In examining Machine Learning and the biological brain, the inescapable conclusion is that ML is not very much like a brain at all. In fact, the only similarity is that a neural network consists of things called neurons connected by things called synapses. Otherwise, the signals are different, the timescale is different, and the algorithms of ML are impossible in biological neurons for a number of reasons.
Neurons are so slow relative to a computer that the way they work is fundamentally different. Sure, there are lots of neurons and they run in a generally parallel process. But there are some obviously serial processes like vision and hearing, and the neuron’s slowness puts pretty hard limits on the number of stages possible in processing. If you can see or hear something and react to it in a fraction of a second, the number of processing “layers” in the brain is limited by the speed with which each layer can do its processing. The slow speed of processing also means that the huge training sets common in Machine Learning are implausible in a biological setting.
The orderly layer structure of artificial neural networks is a necessity to their operation. If signals from downstream layers are allowed to loop back to earlier layers the fundamental backpropagation algorithm breaks down because its gradient descent surface is no longer constant. This type of looping connection gives a neural network a degree of internal memory so it has the capability of producing different results from identical inputs based on its internal state. This is great for the idea of more human-like thought processes, but not so good for an ANN because the backpropagation has no way of “knowing” what the internal state is.

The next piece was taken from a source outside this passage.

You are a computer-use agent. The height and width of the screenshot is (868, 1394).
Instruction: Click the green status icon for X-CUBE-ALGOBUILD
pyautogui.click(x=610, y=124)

The algorithm of the perceptron is different and incompatible with what we know about biological neurons. The most basic summation performed by perceptrons doesn’t work for neurons, except in rare instances. Neurons have characteristics such as a “refractory period” which makes them miss incoming spikes and this leads to erroneous summations. This series previously showed that the summation of 0.6 + 0.1 typically yields 0.6 (not 0.7 as summation would suggest). In fact, the only situation where the summation is reliable is in networks that are too slow to be useful. In general, the idea that the value in a perceptron represents the spiking frequency of a biological neuron simply doesn’t work.
Machine Learning relies on reasonably precise neuron values and synapse weights, neither of which is plausible in a biological setting. This series demonstrated that the more precisely a neuron value needs to be represented, the slower each network layer must run. A reasonable estimate of the number of different values represented in a neuron would be 10—not the precise floating point numbers typical of ANNs.

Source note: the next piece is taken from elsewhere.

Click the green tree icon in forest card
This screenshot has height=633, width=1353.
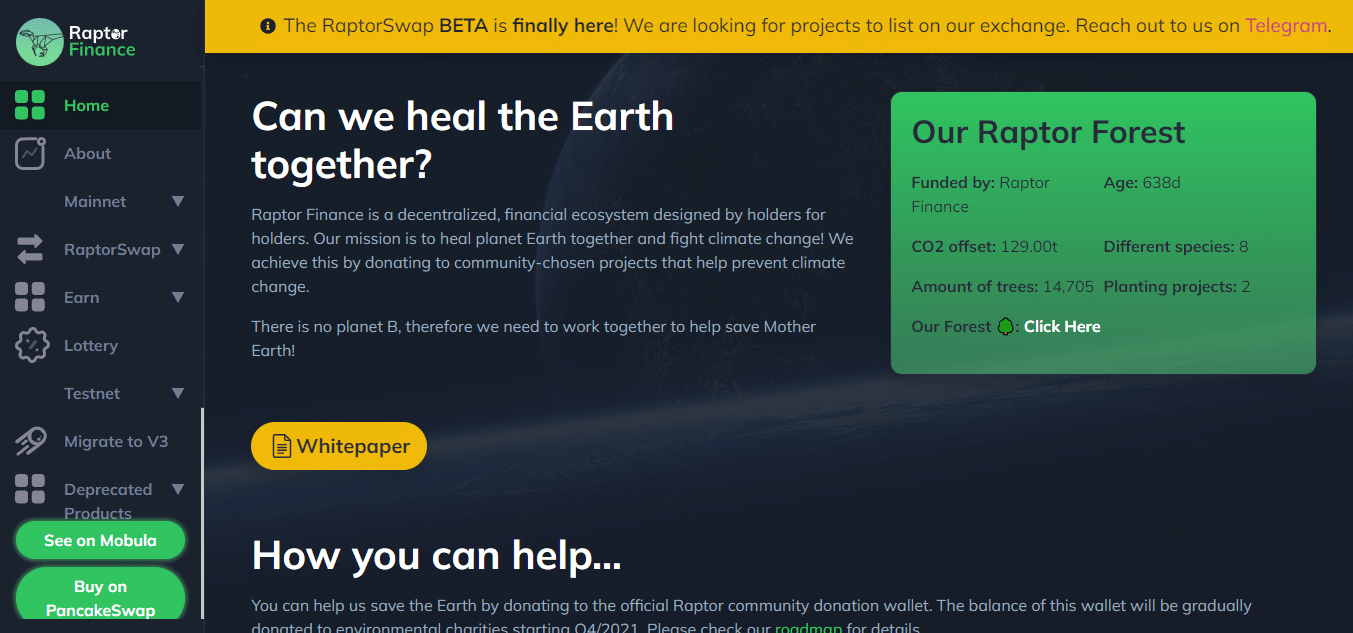pos(1006,326)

Setting precise synapse weights is even worse. While some theoretical approaches to setting synapse weights might be useful, the observed biological data show that synapse weights have a high degree of randomness. They are so high, in fact, that it’s logical to conclude that synapses are essentially digital, representing a weight of 0 or 1, and any intermediate values only indicate the confidence that the value is correct and/or how easily that particular data item might be retained or forgotten.
The biggest problem with the idea that Machine Learning is like your brain is that backpropagation needs to set specific synapses to specific weights. As far as we know, there is no mechanism by which this might be possible. Synapse weights change in response to near-concurrent spiking of the neurons they connect and the infrastructure needed to set any specific synapse would require several neurons—obviating the value of storing information in synapse weights at all.

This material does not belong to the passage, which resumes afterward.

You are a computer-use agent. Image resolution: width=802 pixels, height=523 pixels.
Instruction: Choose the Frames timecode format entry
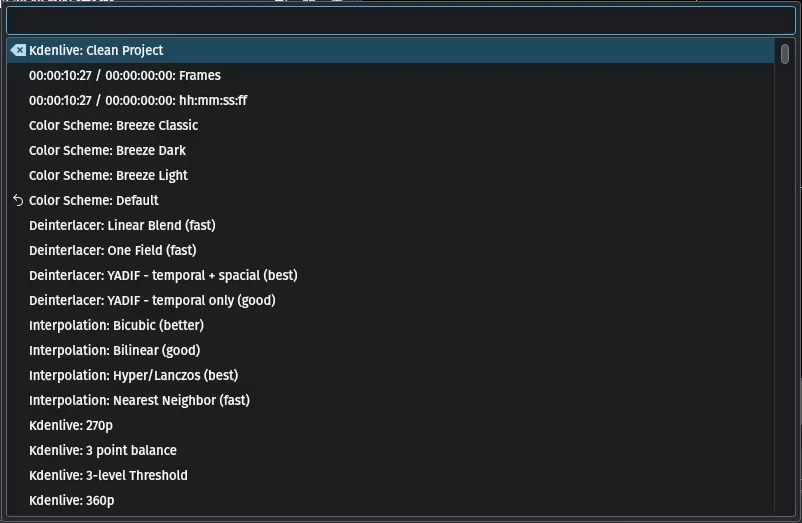[x=390, y=75]
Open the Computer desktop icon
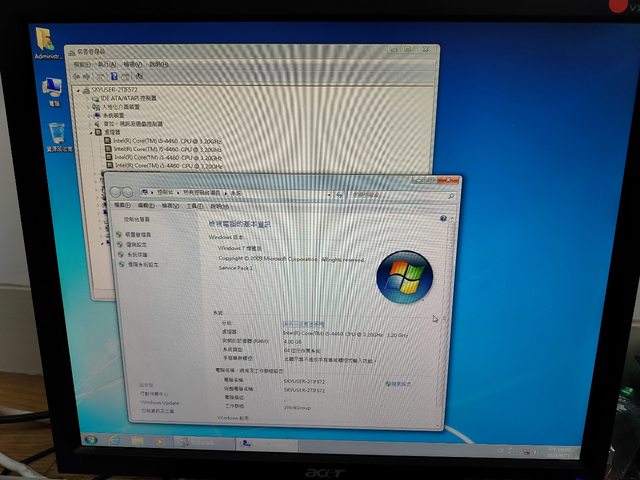The height and width of the screenshot is (480, 640). [x=53, y=90]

Sure the more recent neuromorphic field has made some progress in the right direction but, for the most part, it still relies on backpropagation and setting specific synapse weights, neither of which is plausible.
Taken together, while machine learning has made some remarkable advances, it has very little to do with the way your brain works. This is why we are pursuing the development of a self-adaptive graph structure, a system that has been shown to be possible in neurons and could be representative of how artificial general intelligence might be implemented.
Charles Simon is a nationally recognized entrepreneur and software developer, and the CEO of FutureAI. Simon is the author of Will the Computers Revolt?: Preparing for the Future of Artificial Intelligence, and the developer of Brain Simulator II, an AGI research software platform. For more information, visit here.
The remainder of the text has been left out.